What is interesting to note about this article is that Wired completely discredits the concept of a “virtual terrorist” in the World of Warcraft by interviewing a supposed “virtual bioterrorist”,
Virtual bioterrorist Allen and his guild, domus fulminata, used a similar teleportation technique to spread an epidemic throughout in-game cities. Using a contagious curse called Corrupted Blood that could kill most players in seconds, Allen and his guild purposely infected other players and created a semi-permanent well of disease in cities' non-player characters. Allen and his group found the chaos caused by their actions humorous.
"It's just funny to watch people run away screaming," he said.
Now I’m no counter-terrorism expert but I’m going to take a guess that the motivation and behavioural patterns will differ between a kid who exploits game mechanics and an actual terrorist. “Virtual Terrorism” is nothing more than bored kids exploiting mechanics.There are no consequences to exploiting and there is no penalty to be at the receiving end of a death other than a small inconvenience in time.
A digg user by the name of Loornadune posted a comment to the Wired article saying why it doesn’t make sense to label him a “virtual terrorist”,
This is just foolish.

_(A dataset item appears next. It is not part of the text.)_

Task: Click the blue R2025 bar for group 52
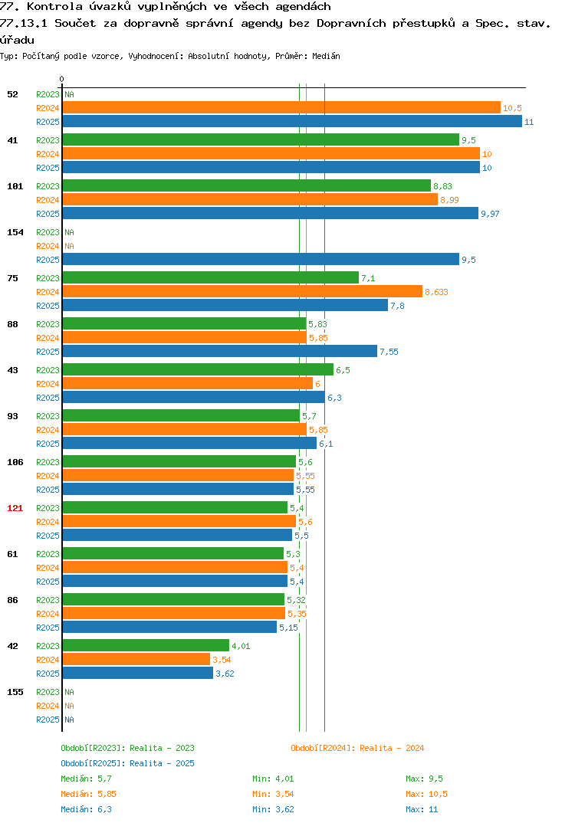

I can understand using a game to experiment with psychological stuff, and MAYBE even economic stuff, but this is just dumb. I've exploited corrupted Blood too, does that make me a f%^&*!g terrorist? No, I'm a teenager that has too much free time, and is playing this game that developers let me play. You don't even gain anything out of doing this, much like kiting dragons into capitol cities in WoW, so I don't really get how terrorism is linked to that, because there's usually a motive (Insanity, religious oppression, etc.) linked to terrorist attacks.

Comments
Wired writers have too much free time
MJB — Mon, 03/24/2008 - 23:13Well it seems everyone associated with this subject matter has too much free time on their hands. Even real world terrorists are in the same boat. If they had real lives then they would forget about blowing themselves up along with others. I think we all would prefer to spend time with our various technology related passions . . . sorry, got to go, I just got asked for the thousandth time to put out the recyclables.